Amazing flavours and texture of this high protein quinoa and lentil loaf are quite easy to execute. The flax egg binds the ingredients together while contributing to the high protein content. After taking it out of the oven it is important to leave it in the loaf tin to cool before cutting into slices otherwise it will crumble. Best served with garden salad with light dressing.

Serves 6

Print Pin
No ratings yet

Gluten Free Quinoa and Lentil Loaf

This loaf is protein-packed and perfect with a light garden salad or some roast veggies. Enjoy for family dinners and pack the leftovers for a convenient packed lunch.
Course Dinner, Lunch
Cuisine Modern
Keyword Gluten Free, High-Protein

Ingredients

  • 1/2 cup 100g red quinoa
  • 1/2 cup 100g red lentils
  • 2 tablespoons olive oil
  • 1 onion finely chopped
  • 2 cloves garlic crushed
  • 1 long red chilli finely chopped
  • 1/2 cup 75g raw cashews, plus extra to serve
  • 2 medium tomatoes finely chopped or pureed
  • 1 medium carrot grated
  • 1/3 cup 70g sundried tomatoes, drained and finely chopped, plus extra to decorate
  • 1/4 cup flat leaf parsley chopped
  • 1/4 cup coriander finely chopped
  • 3 tbsp ground flaxseeds
  • Garden salad to serve

Instructions

  • Soak ground flaxseeds in 1/3 cup water.
  • Wash the quinoa and place in a bowl covered with cold water to soak for 15-20 minutes.
  • Wash lentils and place in a medium saucepan with 3 cups of water and 1 tsp of salt over medium heat.
  • Drain the quinoa and add to lentils and cook for 15 minutes until both are just cooked.
  • Drain and discard any excess water and set aside in a large mixing bowl.
  • Preheat oven to 180C.
  • Grease and line a loaf tin (25cm x 11cm)
  • Place the oil in a frying pan over medium heat.

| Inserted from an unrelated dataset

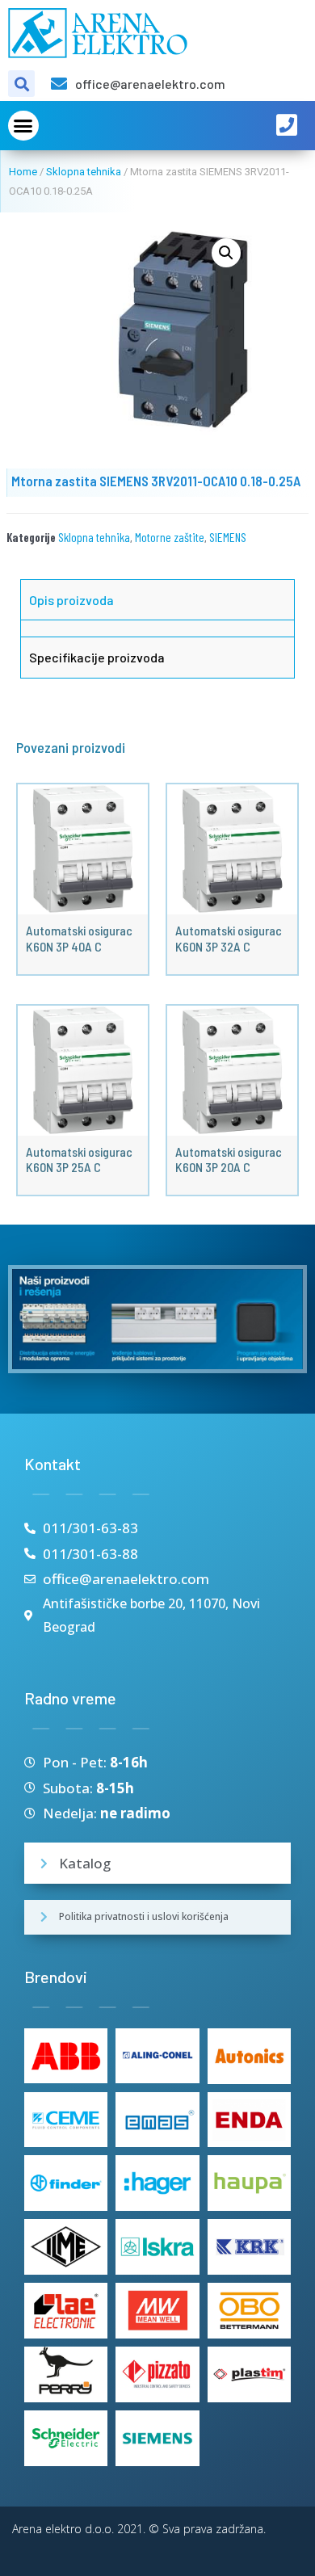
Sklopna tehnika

Cook the onion and garlic until translucent while stirring (approx 3 minutes).
  • Stir in cashews and cook for another minute.
  • Add the chopped tomatoes and continue to cook for further 3 minutes. Turn off the heat.
  • Stir in sun dried tomatoes, grated carrots, chilli, parsley and coriander. Season with salt and pepper.
  • Mix the vegetable mixture and flax egg with cooked quinoa and lentils until well combined.
  • Transfer and press the mixture into the loaf tin.
  • Bake for 30 minutes, then arrange extra cashews on the top and bake for another 10 minutes until the loaf is golden and firm
  • Allow to cool in the tin.
  • Serve sliced loaf with garden salad.

Any leftovers are great reheated or cold the next day!